## Exercise prompt
Report every line of the records that contains the word "icon", copying each such line in full. Case counts.

--- START OF Records provided ---

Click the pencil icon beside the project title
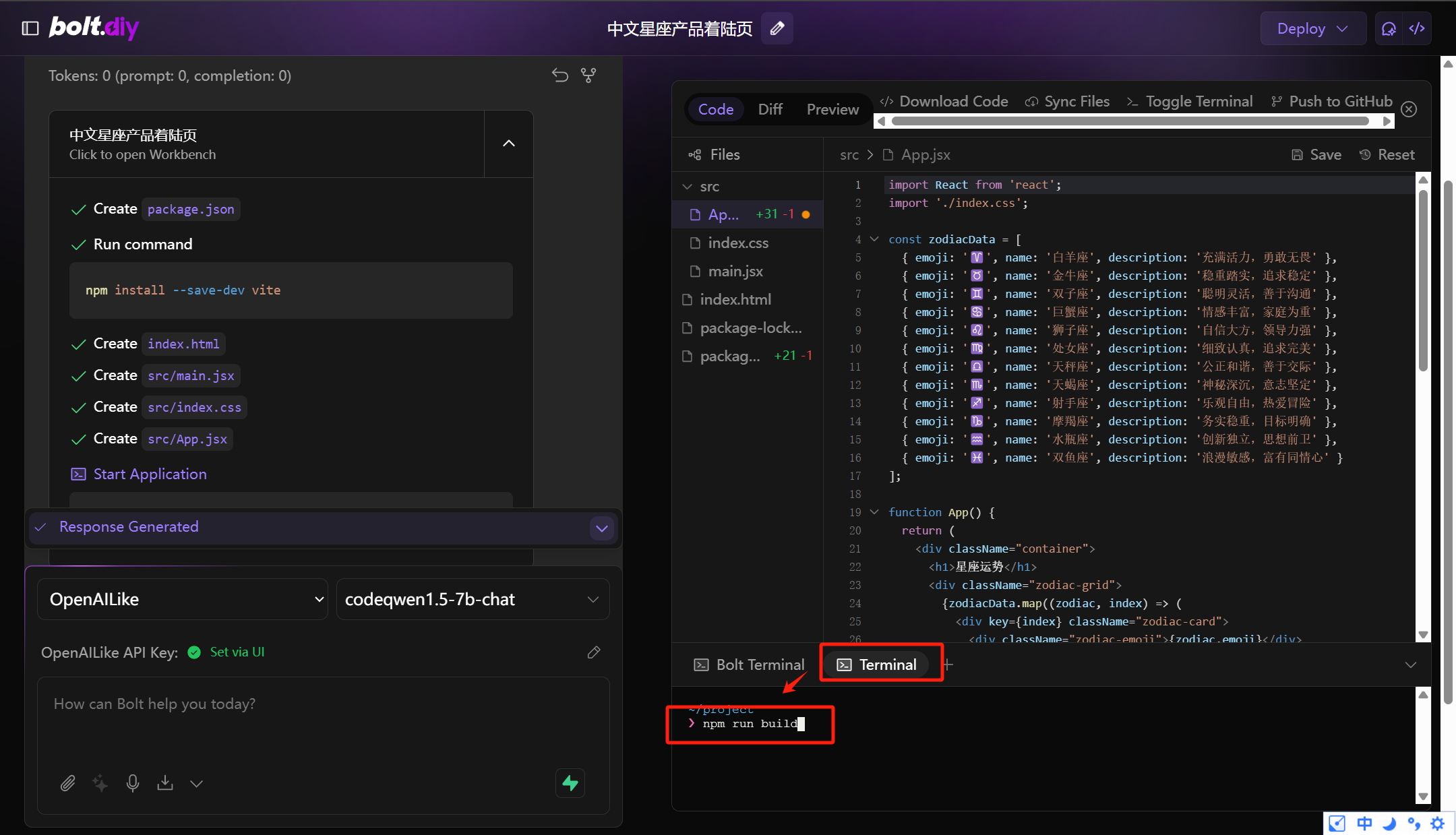This screenshot has width=1456, height=835. (777, 28)
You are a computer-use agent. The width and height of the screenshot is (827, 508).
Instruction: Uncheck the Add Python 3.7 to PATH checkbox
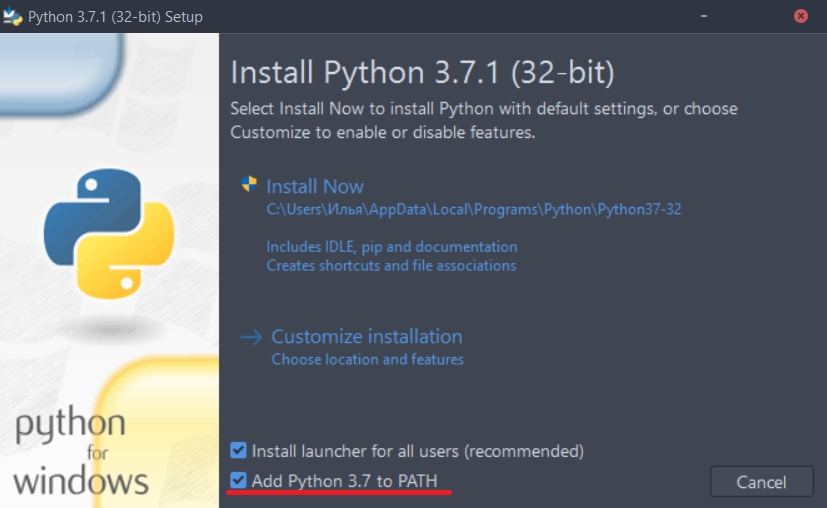[x=238, y=481]
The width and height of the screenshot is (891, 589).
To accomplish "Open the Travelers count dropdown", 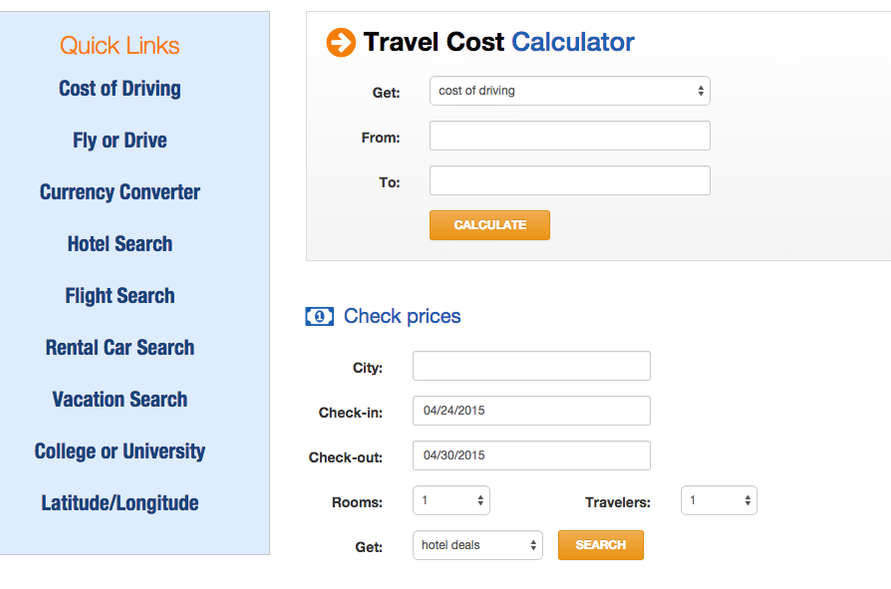I will 719,500.

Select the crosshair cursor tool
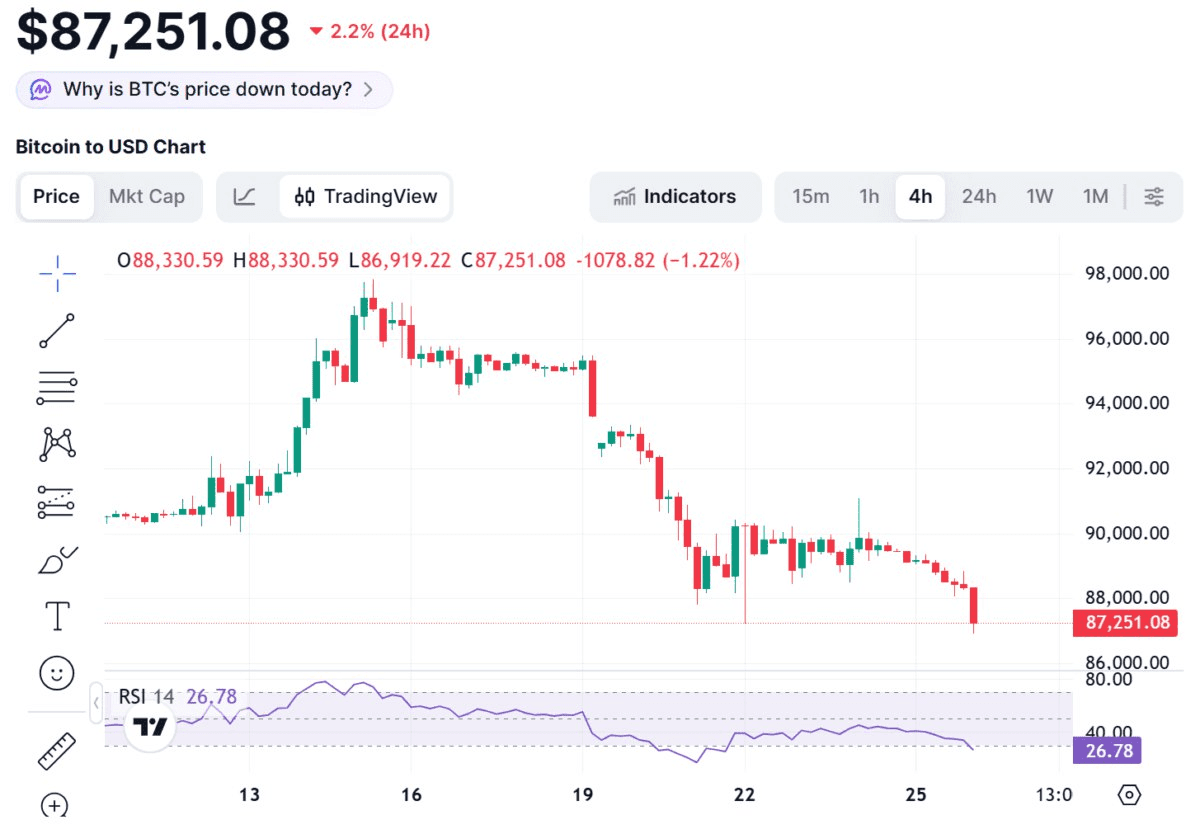[x=58, y=274]
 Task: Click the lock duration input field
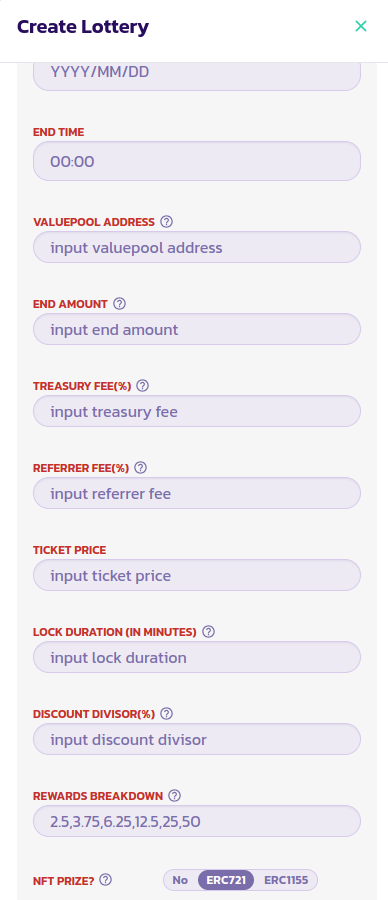pos(197,657)
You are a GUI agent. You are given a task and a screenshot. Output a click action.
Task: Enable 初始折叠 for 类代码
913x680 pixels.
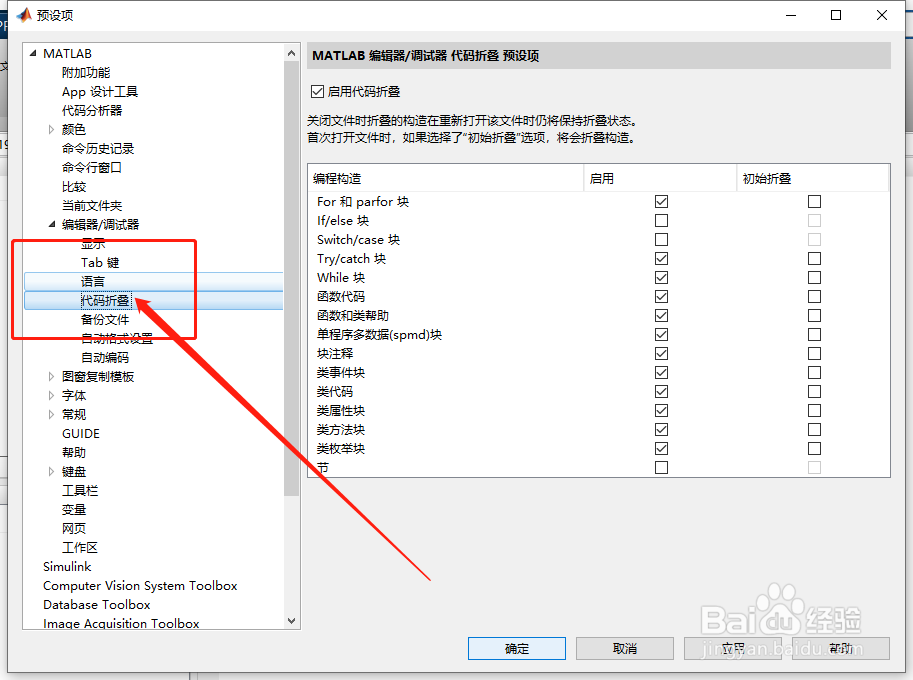(x=814, y=391)
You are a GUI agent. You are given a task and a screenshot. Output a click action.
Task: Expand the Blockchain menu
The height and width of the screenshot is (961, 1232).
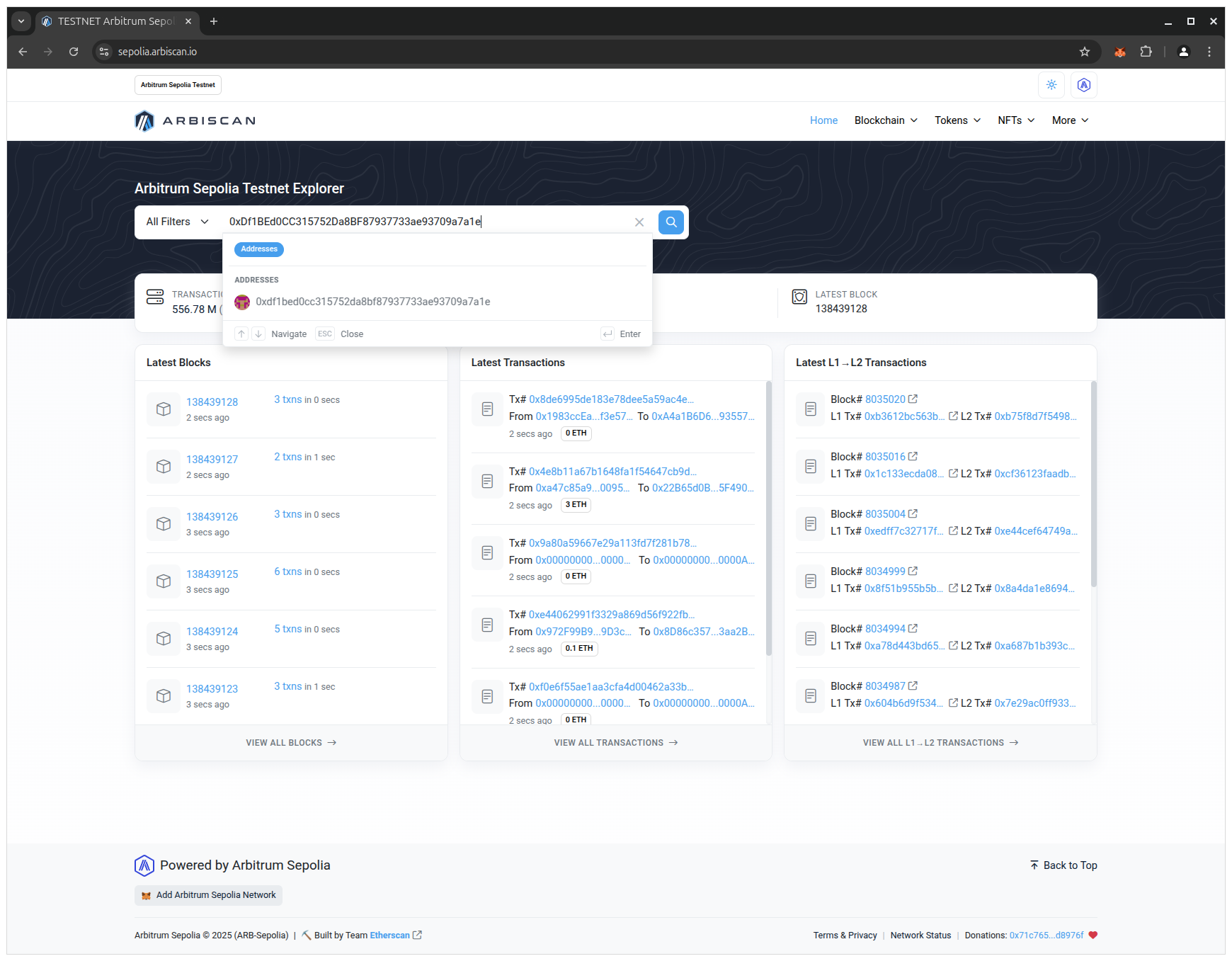pos(885,120)
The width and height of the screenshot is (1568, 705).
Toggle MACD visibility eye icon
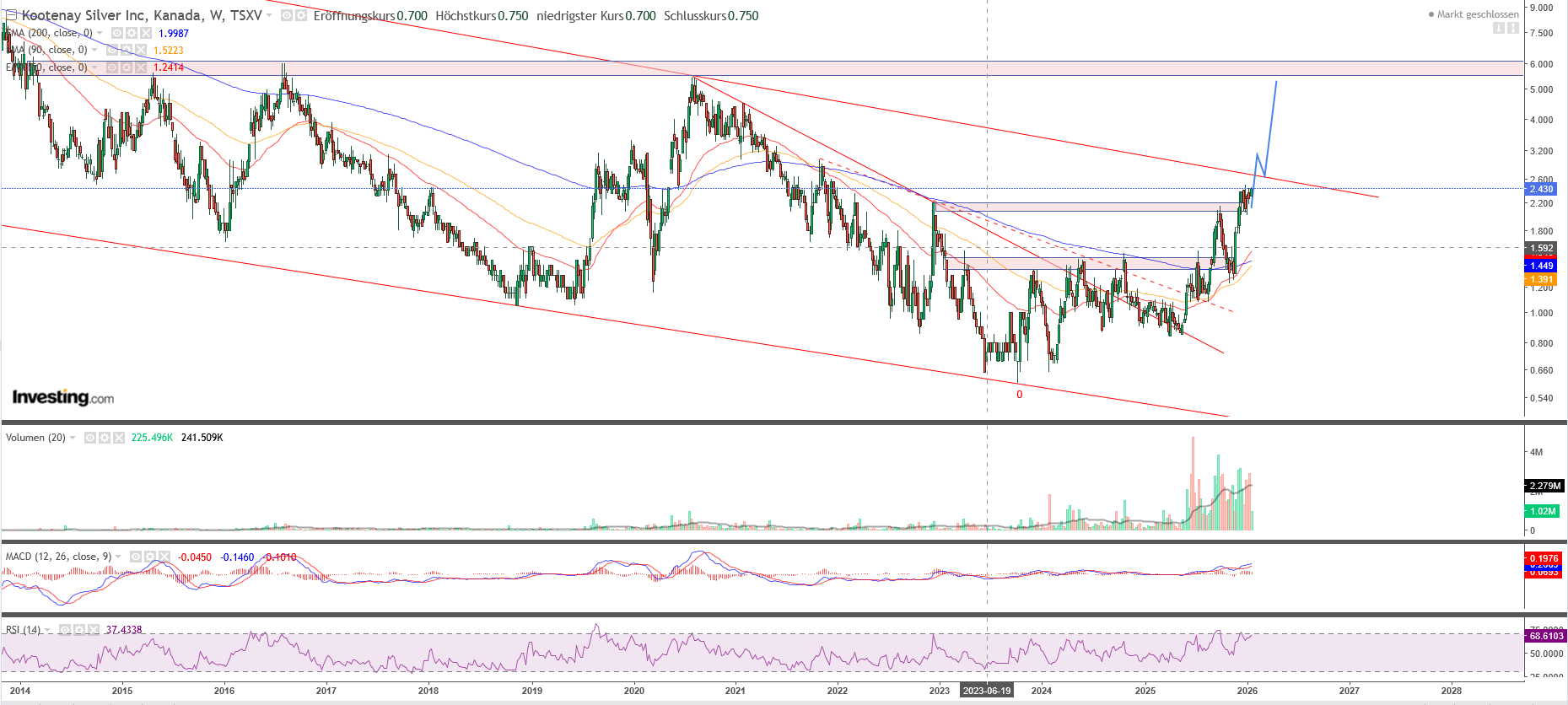click(135, 557)
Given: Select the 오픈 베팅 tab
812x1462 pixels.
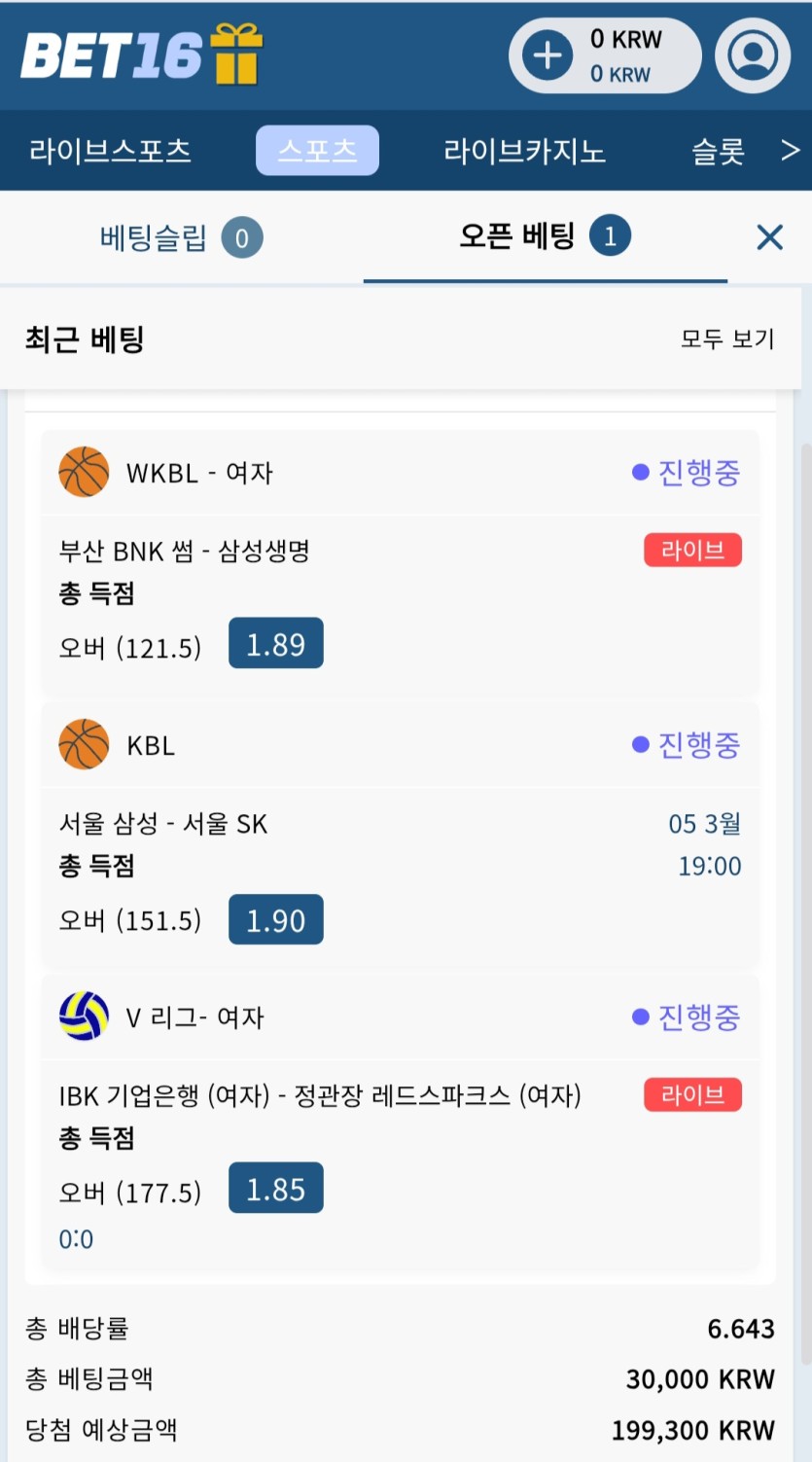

--- END OF Records provided ---

## The output
Click the pencil icon beside the project title
Toggle MACD visibility eye icon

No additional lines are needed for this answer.